Towards a Better Model with Dual Transformer for Drug Response Prediction

TL;DR

This paper introduces TransEDRP, a dual transformer model with edge embedding for drug response prediction, effectively capturing molecular structure and genomics information to improve prediction accuracy.

Contribution

The paper proposes a novel dual transformer architecture with edge embedding for drug and genomics data, enhancing the representation of molecular bonds and sequence information.

Findings

Outperforms current mainstream methods in all evaluation metrics.

Effectively captures covalent bonds and chirality in drug molecules.

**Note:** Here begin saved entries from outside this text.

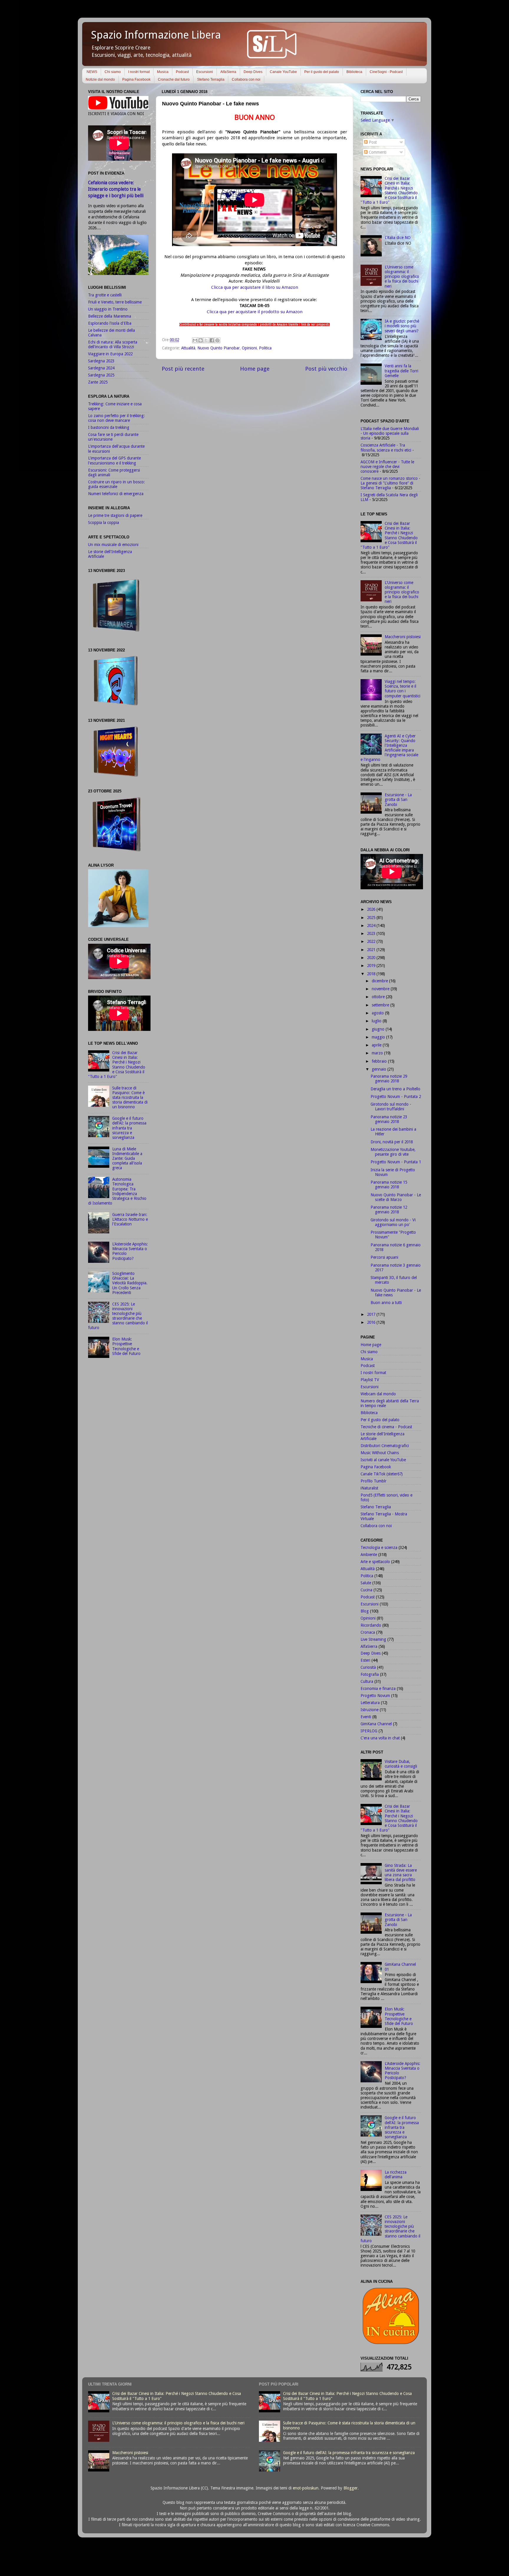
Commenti (377, 152)
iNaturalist (369, 1488)
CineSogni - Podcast (386, 72)
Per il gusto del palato (321, 72)
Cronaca (368, 1632)
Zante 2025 (98, 382)
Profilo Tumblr (373, 1481)
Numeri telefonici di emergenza (115, 493)
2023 (371, 933)
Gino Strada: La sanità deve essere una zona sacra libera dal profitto (401, 1872)
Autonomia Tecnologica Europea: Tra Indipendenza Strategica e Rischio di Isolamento (117, 1191)
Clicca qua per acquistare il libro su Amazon (254, 287)
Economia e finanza (378, 1688)
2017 (371, 1314)
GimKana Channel (376, 1723)
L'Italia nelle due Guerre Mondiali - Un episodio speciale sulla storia (390, 433)
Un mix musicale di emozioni (113, 544)
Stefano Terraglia (210, 79)
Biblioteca (354, 72)
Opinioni (249, 348)
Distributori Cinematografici (385, 1445)
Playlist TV (370, 1379)
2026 (371, 909)
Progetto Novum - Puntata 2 (396, 1096)
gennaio (379, 1069)
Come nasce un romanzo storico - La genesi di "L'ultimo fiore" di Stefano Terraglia (390, 483)
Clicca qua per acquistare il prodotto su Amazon (255, 311)
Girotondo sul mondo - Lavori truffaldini (391, 1106)
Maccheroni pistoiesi (403, 636)
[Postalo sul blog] (201, 340)
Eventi (366, 1716)
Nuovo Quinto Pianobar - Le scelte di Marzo (396, 1197)
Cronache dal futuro (174, 79)
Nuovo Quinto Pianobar (218, 348)
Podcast (182, 72)
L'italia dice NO (398, 237)
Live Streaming (373, 1639)
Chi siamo (113, 72)
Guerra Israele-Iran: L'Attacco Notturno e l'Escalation (130, 1219)
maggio (379, 1037)
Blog (365, 1611)
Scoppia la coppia (103, 522)
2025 (371, 917)
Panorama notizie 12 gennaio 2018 (389, 1209)
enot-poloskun (305, 2488)
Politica (265, 348)
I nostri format (139, 72)
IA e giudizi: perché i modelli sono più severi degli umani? (402, 326)
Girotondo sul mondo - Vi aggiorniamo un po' (393, 1222)
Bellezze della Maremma (109, 316)
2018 (371, 973)
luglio (377, 1021)
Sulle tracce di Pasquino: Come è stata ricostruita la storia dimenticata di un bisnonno (130, 1097)
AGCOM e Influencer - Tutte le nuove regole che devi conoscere (387, 467)
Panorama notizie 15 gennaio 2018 (389, 1184)
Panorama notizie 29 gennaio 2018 (389, 1078)
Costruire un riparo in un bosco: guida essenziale (116, 484)
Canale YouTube (283, 72)
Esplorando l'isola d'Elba (109, 323)
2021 (371, 949)
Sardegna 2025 (101, 375)
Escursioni (204, 72)
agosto (378, 1013)
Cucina (366, 1590)
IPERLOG (369, 1731)
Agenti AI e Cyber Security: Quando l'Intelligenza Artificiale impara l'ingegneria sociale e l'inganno (389, 748)
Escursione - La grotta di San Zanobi (398, 799)
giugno (379, 1029)
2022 (371, 941)
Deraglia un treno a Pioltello (395, 1089)
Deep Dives (253, 72)
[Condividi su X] (206, 340)
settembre (381, 1005)
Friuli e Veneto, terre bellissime (115, 302)
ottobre (379, 996)
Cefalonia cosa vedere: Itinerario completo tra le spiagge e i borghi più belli (115, 189)
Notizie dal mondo (100, 79)
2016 (371, 1322)
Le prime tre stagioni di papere (115, 515)
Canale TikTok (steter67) (382, 1474)
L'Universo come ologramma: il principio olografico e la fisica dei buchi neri (402, 276)
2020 (371, 957)
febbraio (380, 1061)
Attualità (188, 348)
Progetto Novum (375, 1695)
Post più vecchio (326, 368)
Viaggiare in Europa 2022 (110, 353)
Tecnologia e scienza (379, 1547)
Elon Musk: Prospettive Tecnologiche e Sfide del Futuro (126, 1346)
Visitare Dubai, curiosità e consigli (401, 1764)
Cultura (367, 1681)
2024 (371, 925)
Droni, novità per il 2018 (392, 1141)
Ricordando (371, 1625)
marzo (378, 1053)
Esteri (365, 1660)
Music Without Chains (380, 1452)
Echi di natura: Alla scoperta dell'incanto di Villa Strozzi (112, 344)
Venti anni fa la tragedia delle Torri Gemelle (401, 371)
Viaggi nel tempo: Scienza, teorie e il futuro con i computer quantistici (402, 688)
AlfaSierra (228, 72)
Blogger (350, 2488)
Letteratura (370, 1702)
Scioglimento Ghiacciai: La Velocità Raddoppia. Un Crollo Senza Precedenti (130, 1283)
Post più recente (183, 368)
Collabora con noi (246, 79)
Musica (162, 72)
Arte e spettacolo (375, 1561)
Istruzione (370, 1709)
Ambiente (369, 1554)
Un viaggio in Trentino (108, 309)
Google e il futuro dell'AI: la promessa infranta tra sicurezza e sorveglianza (129, 1128)
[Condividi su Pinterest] (217, 340)
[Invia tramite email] (195, 340)
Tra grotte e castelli (105, 295)
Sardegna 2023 (101, 361)
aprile (377, 1045)
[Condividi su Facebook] (212, 340)
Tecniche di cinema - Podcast (386, 1426)
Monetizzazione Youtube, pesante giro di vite (393, 1152)
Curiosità (368, 1667)
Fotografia (370, 1674)
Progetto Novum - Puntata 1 (396, 1162)
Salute (366, 1582)
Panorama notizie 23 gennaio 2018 (389, 1119)
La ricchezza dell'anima (395, 2174)
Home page (255, 368)
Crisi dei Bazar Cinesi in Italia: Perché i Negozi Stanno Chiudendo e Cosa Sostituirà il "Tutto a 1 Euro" (116, 1064)
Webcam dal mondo (378, 1393)
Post (372, 142)
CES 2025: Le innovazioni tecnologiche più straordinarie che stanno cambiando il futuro (118, 1316)
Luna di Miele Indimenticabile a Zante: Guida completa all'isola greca (127, 1158)
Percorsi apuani (384, 1257)
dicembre (380, 980)
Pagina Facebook (136, 79)
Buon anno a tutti (386, 1302)
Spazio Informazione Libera (156, 35)
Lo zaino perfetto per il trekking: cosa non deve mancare (116, 418)
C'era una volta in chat (380, 1738)
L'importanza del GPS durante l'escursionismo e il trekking (114, 460)
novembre (381, 988)
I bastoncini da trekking (108, 427)
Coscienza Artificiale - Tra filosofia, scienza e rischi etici (386, 447)
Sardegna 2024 (101, 368)
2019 (371, 965)
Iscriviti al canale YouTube (383, 1459)
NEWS (92, 72)
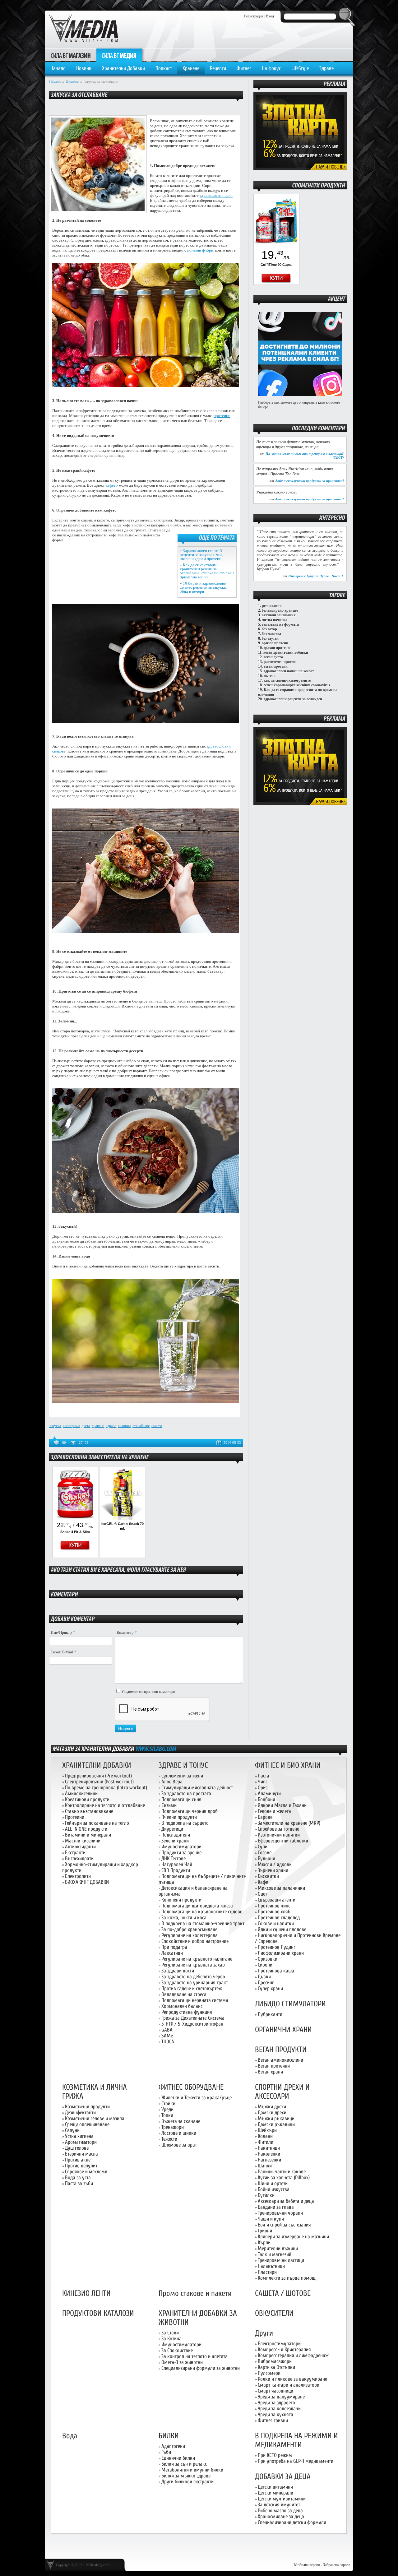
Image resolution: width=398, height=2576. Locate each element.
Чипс (262, 1782)
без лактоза (271, 634)
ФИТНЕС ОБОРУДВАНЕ (191, 2087)
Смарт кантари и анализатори (288, 2385)
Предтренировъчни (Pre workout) (98, 1776)
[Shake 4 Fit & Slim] (75, 1518)
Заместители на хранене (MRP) (289, 1823)
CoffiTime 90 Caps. (276, 264)
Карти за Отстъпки (276, 2367)
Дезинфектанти (80, 2112)
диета (85, 1426)
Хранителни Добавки (123, 68)
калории (124, 1426)
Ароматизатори (81, 2142)
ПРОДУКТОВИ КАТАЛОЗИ (98, 2313)
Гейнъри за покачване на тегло (97, 1823)
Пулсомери (269, 2373)
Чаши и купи (271, 2219)
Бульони (266, 1858)
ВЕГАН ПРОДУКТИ (281, 2049)
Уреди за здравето (276, 2403)
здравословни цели (216, 195)
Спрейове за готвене (278, 1829)
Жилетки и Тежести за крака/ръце (196, 2098)
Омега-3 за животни (182, 2362)
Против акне (77, 2160)
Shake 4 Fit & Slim (75, 1532)
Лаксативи (172, 1953)
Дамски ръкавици (276, 2124)
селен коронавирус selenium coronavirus (297, 685)
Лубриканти (270, 2014)
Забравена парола (336, 2565)
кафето (112, 485)
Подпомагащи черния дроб (189, 1811)
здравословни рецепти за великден (293, 699)
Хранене (191, 68)
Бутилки (266, 2195)
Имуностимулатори (181, 1847)
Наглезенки (269, 2160)
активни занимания (279, 615)
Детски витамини (275, 2487)
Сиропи (265, 1965)
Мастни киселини (82, 1841)
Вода (69, 2435)
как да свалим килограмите (287, 680)
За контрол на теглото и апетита (194, 2356)
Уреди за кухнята (275, 2414)
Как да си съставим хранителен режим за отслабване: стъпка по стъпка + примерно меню (207, 571)
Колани (265, 2136)
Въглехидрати (79, 1858)
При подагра (174, 1947)
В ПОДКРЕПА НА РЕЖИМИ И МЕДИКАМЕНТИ (296, 2440)
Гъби (166, 2452)
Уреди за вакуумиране (281, 2397)
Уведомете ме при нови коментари (148, 1691)
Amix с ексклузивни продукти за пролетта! (309, 481)
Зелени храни (175, 1841)
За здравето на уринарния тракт (194, 1982)
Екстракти (75, 1853)
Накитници (269, 2148)
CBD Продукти (175, 1870)
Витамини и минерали (88, 1835)
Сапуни (72, 2130)
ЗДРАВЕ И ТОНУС (183, 1765)
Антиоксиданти (80, 1847)
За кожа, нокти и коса (183, 1917)
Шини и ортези (273, 2183)
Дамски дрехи (272, 2112)
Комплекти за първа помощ (287, 2278)
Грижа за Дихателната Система (192, 2018)
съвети (156, 1426)
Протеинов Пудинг (276, 1947)
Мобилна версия (307, 2565)
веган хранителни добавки (285, 652)
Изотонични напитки (279, 1835)
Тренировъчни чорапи (280, 2213)
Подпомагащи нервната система (194, 2000)
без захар (269, 629)
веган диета (273, 657)
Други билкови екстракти (187, 2482)
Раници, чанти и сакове (282, 2172)
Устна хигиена (79, 2136)
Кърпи (264, 2242)
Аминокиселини (81, 1793)
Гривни (265, 2231)
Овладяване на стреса (183, 1994)
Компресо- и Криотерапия (284, 2349)
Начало (58, 68)
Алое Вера (172, 1782)
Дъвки (264, 1977)
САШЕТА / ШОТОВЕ (283, 2293)
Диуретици (172, 1829)
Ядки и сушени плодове (282, 1929)
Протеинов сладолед (279, 1917)
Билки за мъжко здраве (186, 2476)
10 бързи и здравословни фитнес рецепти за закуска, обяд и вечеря (203, 587)
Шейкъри (267, 2130)
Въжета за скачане (180, 2121)
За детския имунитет (279, 2505)
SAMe (167, 2036)
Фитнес (244, 68)
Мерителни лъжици (278, 2248)
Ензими (169, 1805)
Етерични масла (81, 2154)
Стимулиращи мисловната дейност (197, 1788)
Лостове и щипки (178, 2133)
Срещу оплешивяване (87, 2124)
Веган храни (270, 2072)
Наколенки (269, 2154)
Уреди (167, 2109)
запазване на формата (280, 624)
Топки (167, 2115)
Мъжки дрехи (272, 2107)
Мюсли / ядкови (275, 1864)
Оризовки (267, 1959)
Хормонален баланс (181, 2006)
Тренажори (172, 2127)
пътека (269, 676)
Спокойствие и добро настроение (195, 1941)
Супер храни (270, 1988)
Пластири (267, 2272)
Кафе (263, 1882)
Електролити (78, 1876)
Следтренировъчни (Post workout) (99, 1782)
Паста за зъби (79, 2183)
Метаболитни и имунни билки (192, 2470)
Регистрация (253, 16)
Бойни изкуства (273, 2189)
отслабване (141, 1426)
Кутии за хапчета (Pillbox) (284, 2177)
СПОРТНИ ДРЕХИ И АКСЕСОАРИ (282, 2092)
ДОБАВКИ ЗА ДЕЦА (283, 2476)
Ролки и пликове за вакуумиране (292, 2379)
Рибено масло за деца (280, 2510)
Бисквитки (268, 1876)
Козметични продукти (87, 2107)
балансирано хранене (280, 610)
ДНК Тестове (173, 1858)
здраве (111, 1426)
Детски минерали (275, 2493)
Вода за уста (78, 2177)
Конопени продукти (181, 1900)
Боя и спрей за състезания (284, 2225)
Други (264, 2333)
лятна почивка (274, 620)
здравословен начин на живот (289, 671)
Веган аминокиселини (280, 2060)
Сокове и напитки (276, 1923)
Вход (270, 16)
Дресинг (266, 1982)
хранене (98, 1426)
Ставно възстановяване (89, 1811)
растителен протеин (281, 662)
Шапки (265, 2166)
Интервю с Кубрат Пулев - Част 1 (315, 576)
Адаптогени (173, 2446)
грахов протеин (277, 648)
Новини (83, 68)
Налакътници (271, 2266)
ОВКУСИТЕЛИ (274, 2313)
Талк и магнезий (274, 2254)
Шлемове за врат (179, 2145)
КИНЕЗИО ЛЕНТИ (86, 2293)
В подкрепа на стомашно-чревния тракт (202, 1923)
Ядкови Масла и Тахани (282, 1805)
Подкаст (163, 68)
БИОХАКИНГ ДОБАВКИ (87, 1882)
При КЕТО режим (275, 2455)
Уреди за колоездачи (279, 2409)
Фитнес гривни (273, 2420)
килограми (71, 1426)
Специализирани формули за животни (200, 2368)
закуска (55, 1426)
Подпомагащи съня (181, 1799)
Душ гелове (77, 2148)
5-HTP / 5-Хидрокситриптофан (192, 2024)
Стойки (168, 2103)
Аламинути (269, 1793)
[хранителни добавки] (155, 1748)
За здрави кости (177, 1971)
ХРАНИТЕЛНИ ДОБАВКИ (96, 1765)
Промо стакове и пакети (195, 2293)
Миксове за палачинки (281, 1888)
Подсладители (175, 1835)
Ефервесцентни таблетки (283, 1841)
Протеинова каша (276, 1971)
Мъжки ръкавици (276, 2118)
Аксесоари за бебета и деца (286, 2201)
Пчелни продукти (179, 1817)
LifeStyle (300, 68)
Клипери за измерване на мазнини (293, 2237)
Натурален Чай (176, 1864)
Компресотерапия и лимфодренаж (293, 2355)
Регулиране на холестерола (189, 1935)
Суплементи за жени (182, 1776)
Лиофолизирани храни (281, 1953)
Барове (265, 1817)
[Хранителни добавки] (300, 169)
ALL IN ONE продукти (86, 1829)
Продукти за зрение (181, 1853)
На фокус (271, 68)
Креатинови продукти (87, 1799)
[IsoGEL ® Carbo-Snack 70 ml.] (122, 1518)
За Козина (171, 2339)
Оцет (262, 1894)
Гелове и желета (274, 1811)
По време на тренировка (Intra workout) (106, 1788)
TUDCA (167, 2042)
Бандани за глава (276, 2207)
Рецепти (218, 68)
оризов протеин (275, 643)
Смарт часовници (275, 2391)
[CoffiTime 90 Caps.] (276, 245)
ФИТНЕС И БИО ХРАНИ (288, 1765)
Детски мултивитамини (282, 2499)
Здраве (326, 68)
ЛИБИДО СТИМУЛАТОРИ (290, 2003)
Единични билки (178, 2458)
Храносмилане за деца (281, 2516)
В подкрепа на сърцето (185, 1823)
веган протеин (276, 666)
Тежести (169, 2139)
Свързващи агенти (276, 1900)
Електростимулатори (279, 2344)
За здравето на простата (186, 1793)
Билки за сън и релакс (184, 2464)
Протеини (74, 1817)
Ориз (262, 1788)
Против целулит (81, 2166)
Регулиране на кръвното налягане (196, 1959)
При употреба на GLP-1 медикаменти (295, 2461)
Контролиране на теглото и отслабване (105, 1805)
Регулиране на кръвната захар (193, 1965)
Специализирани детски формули (292, 2522)
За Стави (170, 2333)
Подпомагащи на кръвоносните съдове (201, 1912)
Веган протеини (274, 2066)
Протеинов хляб (274, 1912)
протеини (222, 415)
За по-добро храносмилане (189, 1929)
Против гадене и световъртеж (191, 1988)
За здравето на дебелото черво (193, 1977)
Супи (262, 1847)
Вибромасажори (275, 2361)
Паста (263, 1776)
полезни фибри (200, 250)
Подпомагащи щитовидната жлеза (197, 1906)
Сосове (264, 1853)
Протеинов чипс (274, 1906)
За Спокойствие (177, 2350)
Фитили (265, 2142)
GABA (167, 2030)
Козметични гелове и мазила (94, 2118)
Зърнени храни (273, 1870)
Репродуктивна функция (186, 2012)
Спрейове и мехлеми (86, 2172)
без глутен (270, 638)
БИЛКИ (169, 2435)
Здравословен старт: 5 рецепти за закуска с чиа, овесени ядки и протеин (201, 554)
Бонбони (266, 1799)
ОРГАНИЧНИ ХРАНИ (283, 2029)
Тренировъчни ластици (281, 2260)
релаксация (272, 606)
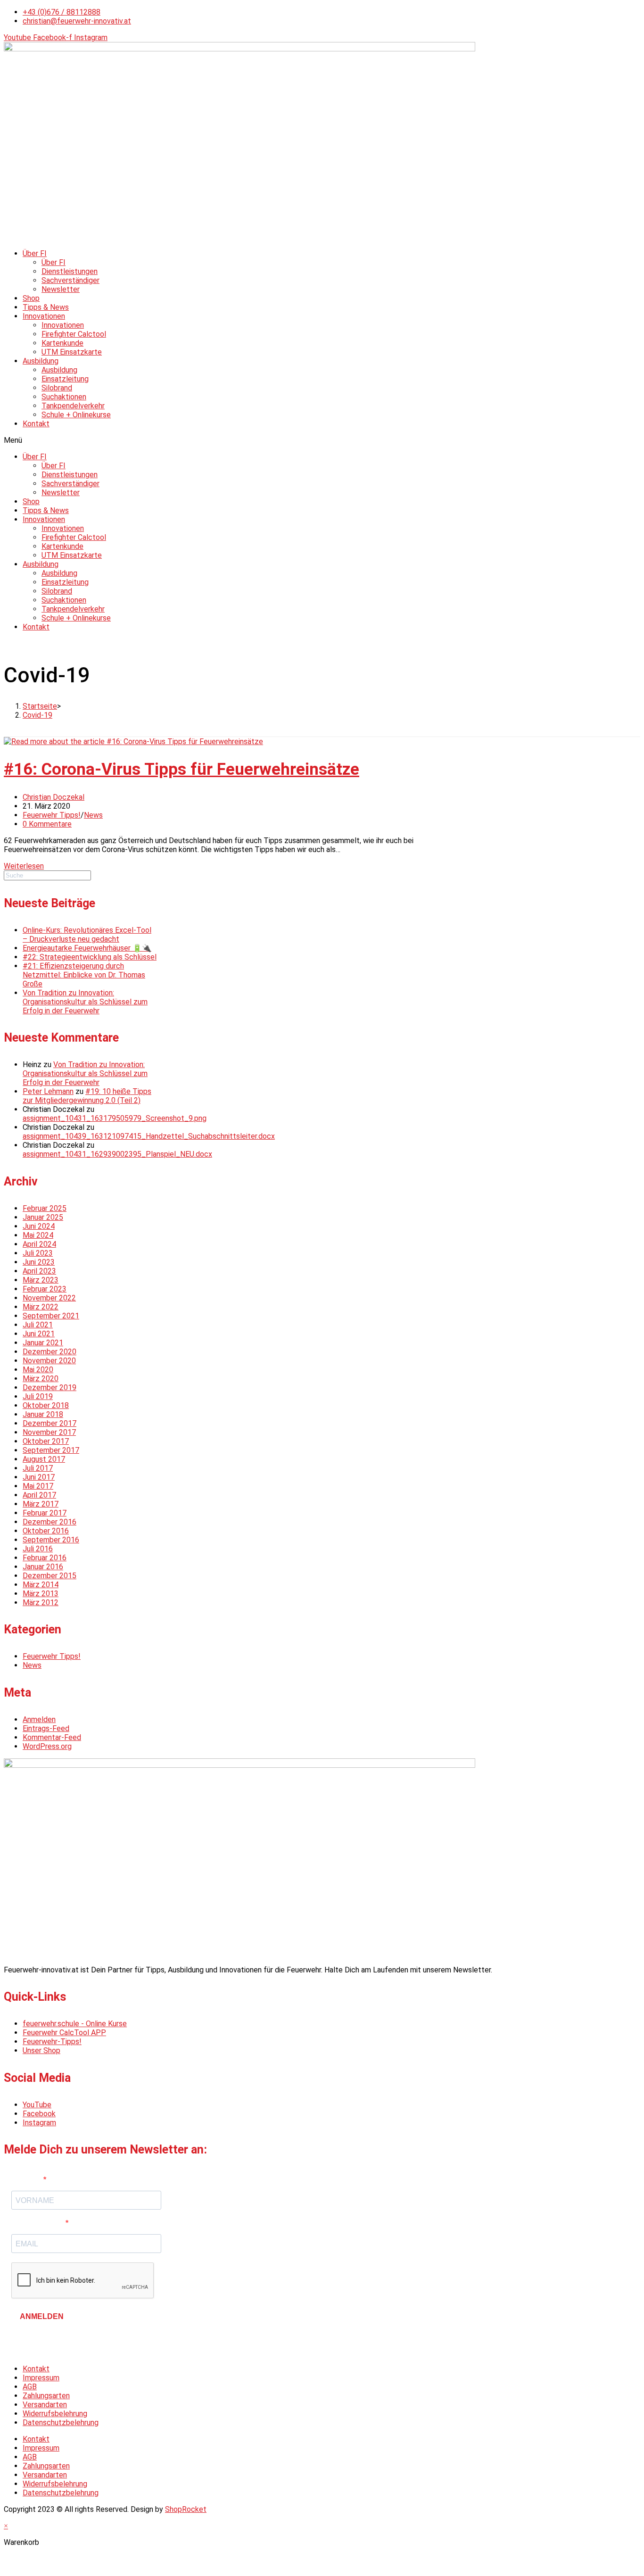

Utilizes global attention mechanisms for genomics sequences.

Abstract

GNN-based methods have achieved excellent results as a mainstream task in drug response prediction tasks in recent years. Traditional GNN methods use only the atoms in a drug molecule as nodes to obtain the representation of the molecular graph through node information passing, whereas the method using the transformer can only extract information about the nodes. However, the covalent bonding and chirality of a drug molecule have a great influence on the pharmacological properties of the molecule, and these information are implied in the chemical bonds formed by the edges between the atoms. In addition, CNN methods for modelling cell lines genomics sequences can only perceive local rather than global information about the sequence. In order to solve the above problems, we propose the decoupled dual transformer structure with edge embedded for drug respond prediction (TransEDRP), which is used for the representation of cell line genomics and drug respectively. For the drug branch, we encoded the chemical bond information within the molecule as the embedding of the edge in the molecular graph, extracted the global structural and biochemical information of the drug molecule using graph transformer. For the branch of cell lines genomics, we use the multi-headed attention mechanism to globally represent the genomics sequence. Finally, the drug and genomics branches are fused to predict IC50 values through the transformer layer and the fully connected layer, which two branches are different modalities. Extensive experiments have shown that our method is better than the current mainstream approach in all evaluation indicators.